--- THE RECORDS ---

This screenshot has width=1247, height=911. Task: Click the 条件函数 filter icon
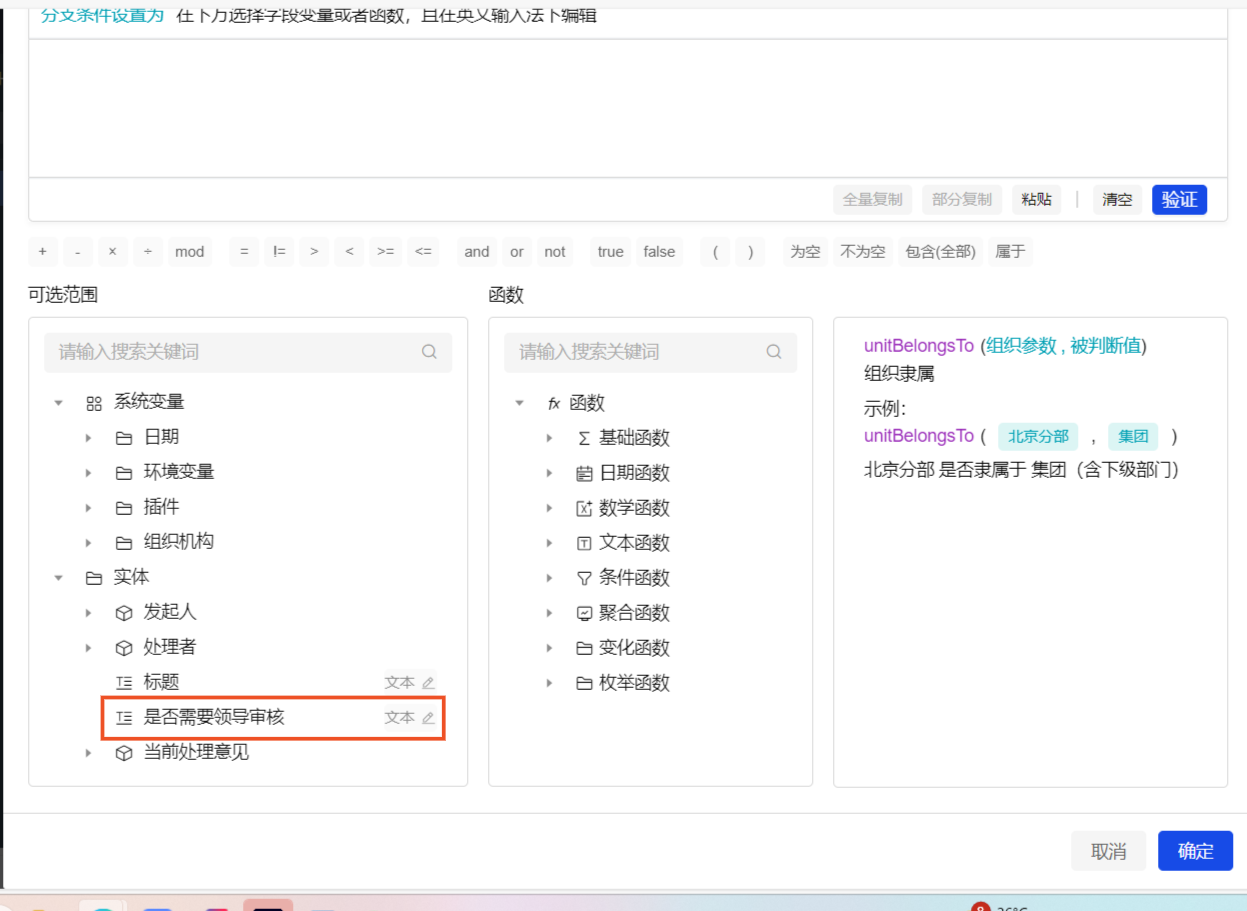click(584, 578)
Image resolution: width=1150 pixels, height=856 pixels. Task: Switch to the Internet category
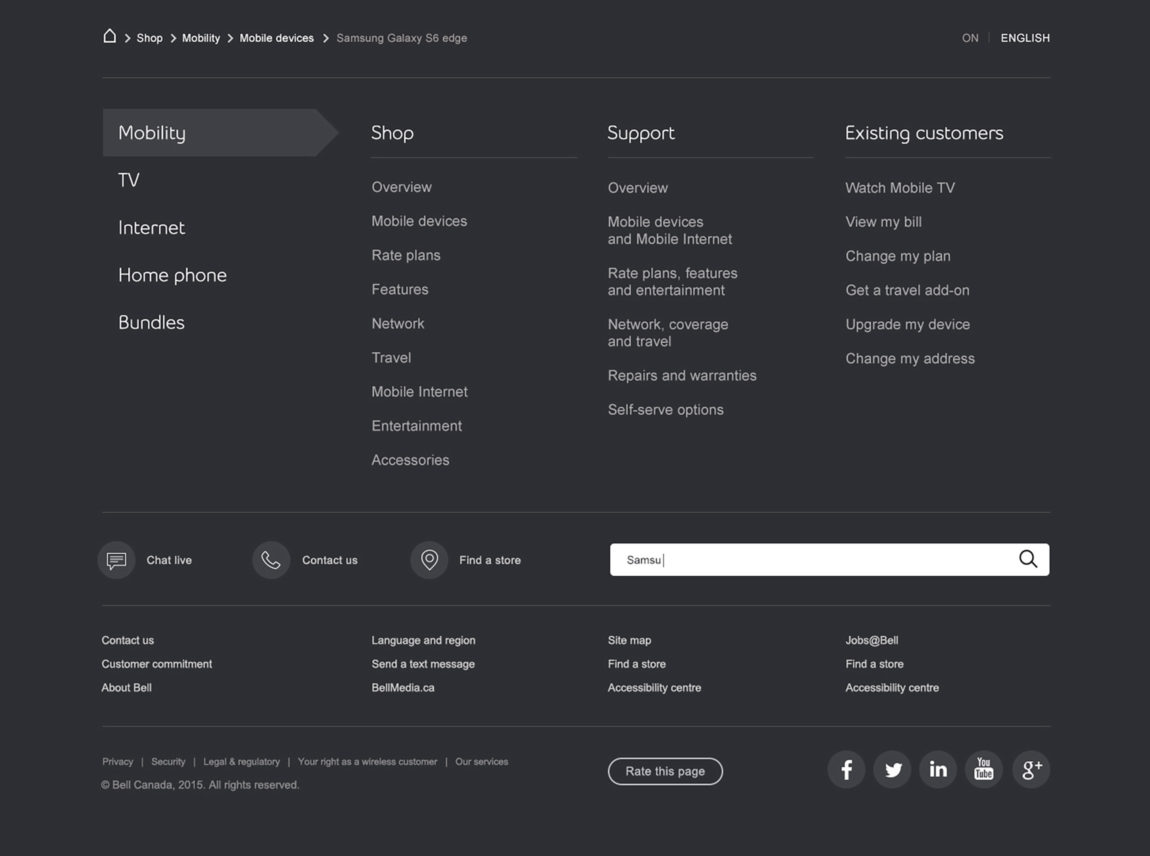[151, 228]
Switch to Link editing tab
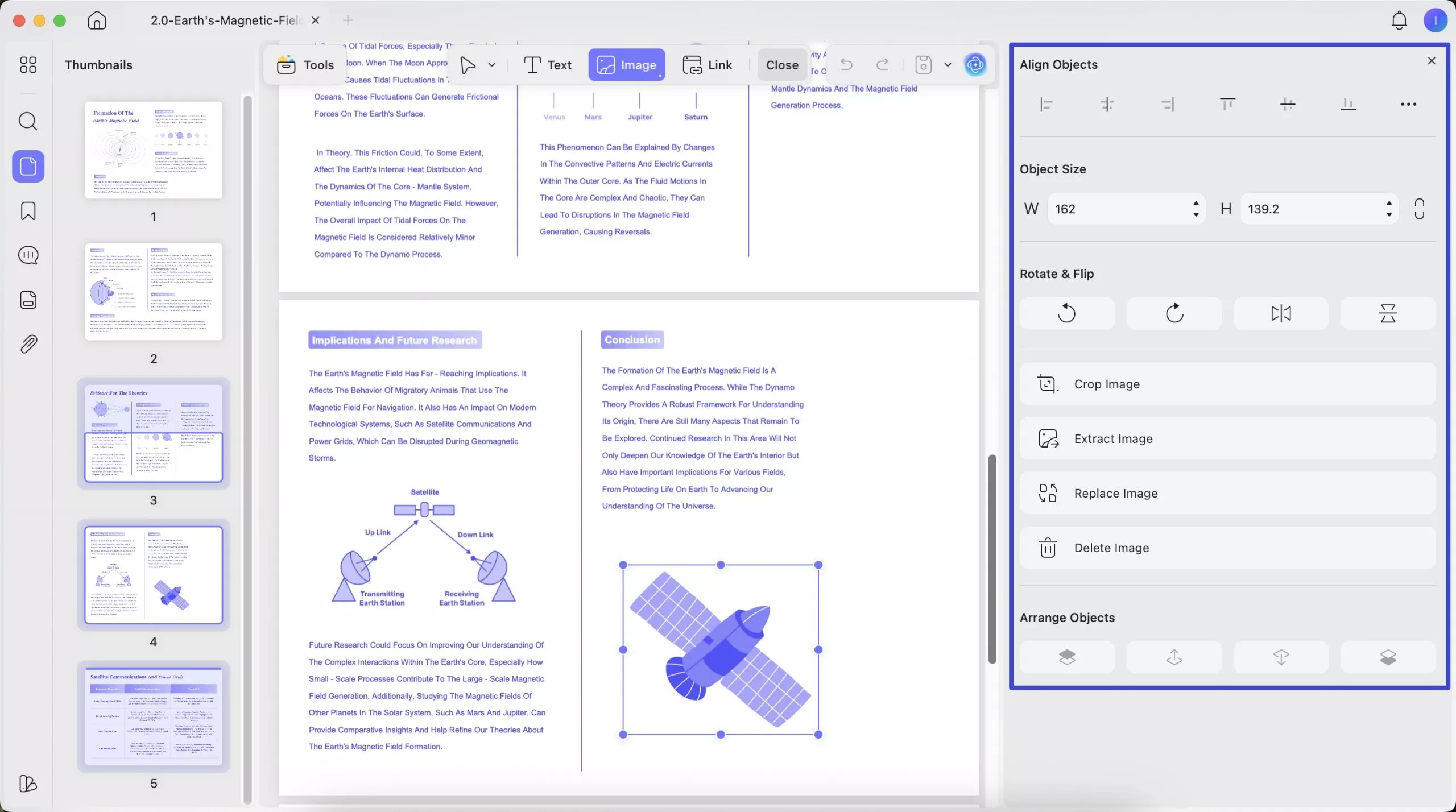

---

**TASK TO CARRY OUT**
Output every line of the listing above exactly as it appears, leaving out the pictures.

**RESPONSE TO THE EXERCISE**
This screenshot has width=1247, height=911. Task: Click the 条件函数 filter icon
click(584, 578)
Image resolution: width=1150 pixels, height=856 pixels. Task: Switch to the Internet category
[151, 228]
Switch to Link editing tab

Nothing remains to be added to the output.